Beautiful table, Guy! I love the way the veneer turned out.


----------



## Dario (Apr 10, 2007)

Awesome![:0]


----------



## JimGo (Apr 10, 2007)

How did you get the square legs on your lathe?  Did you use a milling machine?

[]

Great job!  That's really pretty.


----------



## kent4Him (Apr 10, 2007)

I better not let my wife see this.


----------



## chigdon (Apr 10, 2007)

Really really nice!


----------



## Rudy Vey (Apr 10, 2007)

Excellent!!


----------



## GaryMGg (Apr 10, 2007)

Fantastic table.
Gary


----------



## Rifleman1776 (Apr 10, 2007)

There is a rule here against new members posting fine work that humbles the rest of us. []
Seriously, very fine craftmanship. Beautiful.


----------



## Jim15 (Apr 10, 2007)

Excellent table, nice work.


----------



## MDWine (Apr 10, 2007)

> _Originally posted by JimGo_
> <br />How did you get the square legs on your lathe?  Did you use a milling machine?
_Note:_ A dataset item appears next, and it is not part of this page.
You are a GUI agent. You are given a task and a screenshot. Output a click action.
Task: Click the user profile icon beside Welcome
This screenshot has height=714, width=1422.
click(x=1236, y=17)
C'mon Jim, you should know this!!  He used a square scraper... has to be really sharp tho! [}] []


----------



## johncrane (Apr 10, 2007)

Beautiful table Guy!! l love the design too.[]


----------



## woodwish (Apr 10, 2007)

Very nice work, and especially on that veneer.  Even though I do a lot of "flat work" as the hardcore turners say, I have never done much veneering.  I am impressed!


----------



## NavyDiver (Apr 10, 2007)

Beautiful work!  I am embarassed to say that I had to look up "Demilune" [)]


----------



## denoto (Apr 11, 2007)

Very Nice!


----------



## NewfGuy (Apr 12, 2007)

> _Originally posted by whatwoodido_
> <br />Nice table, do you have a few more pictures, preferably showing some detail around the legs meeting the rail.
> 
> Drew



Thanks everyone.  I don't have any other pictures.  The legs are joined to the apron using bridle joints.  The "accents" are small cherry pieces.  I added those to cover up the rather poor fitting bridle joints.  I used my band saw to cut the joints, and then a chisel to square them up.  Needless to say, they didn't turn out as good as I had hoped. [:I]
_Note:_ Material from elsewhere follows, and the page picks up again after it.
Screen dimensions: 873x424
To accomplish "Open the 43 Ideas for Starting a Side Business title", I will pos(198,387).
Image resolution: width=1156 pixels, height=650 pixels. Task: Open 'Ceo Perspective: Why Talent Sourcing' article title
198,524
" How did you get the square legs on your lathe? Did you use a milling machine?"
You have to turn the speed WAY down, and be REAL fast with a hand plane! []
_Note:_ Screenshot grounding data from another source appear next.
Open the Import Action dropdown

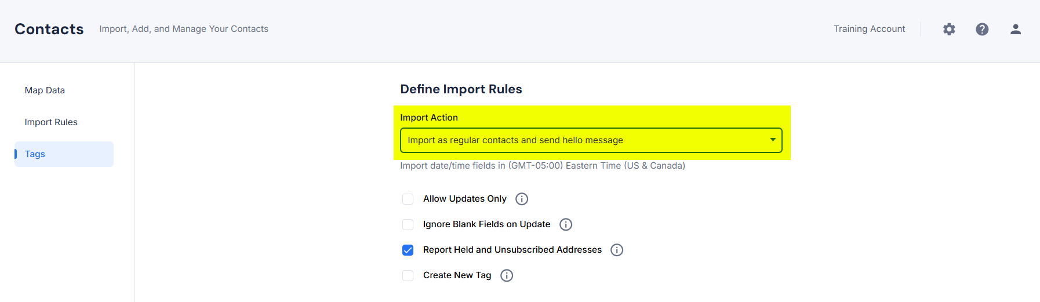591,140
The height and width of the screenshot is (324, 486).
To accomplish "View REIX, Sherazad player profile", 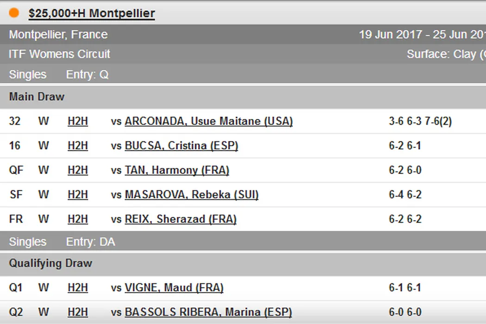I will [181, 219].
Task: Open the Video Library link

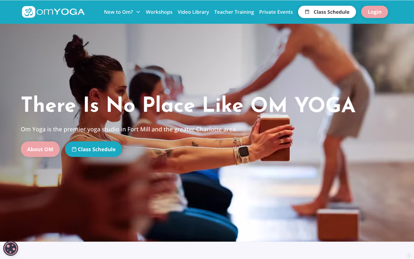Action: (x=193, y=12)
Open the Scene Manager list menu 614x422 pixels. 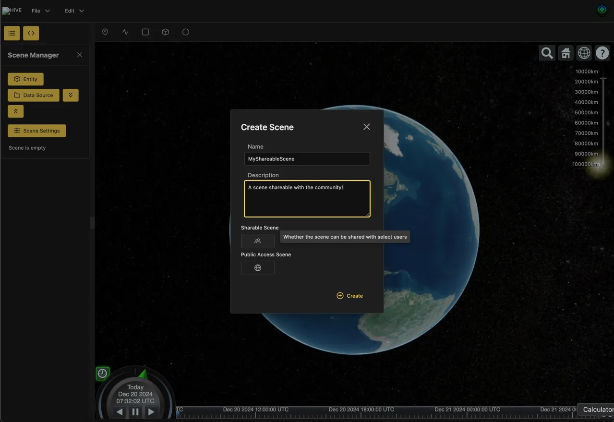12,33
The finish is just 3 or 4 coats of shellac, wet sanded to 400 grit, then 3 coats of Poly.


----------



## Hiram33 (Apr 13, 2007)

Awesome table the top is to nice to put any thing on


----------



## Jim in Oakville (Apr 14, 2007)

Beautiful work, I love the top!


----------



## workinforwood (Apr 16, 2007)

Great job on the table.  The half starburst looks fantastic!


----------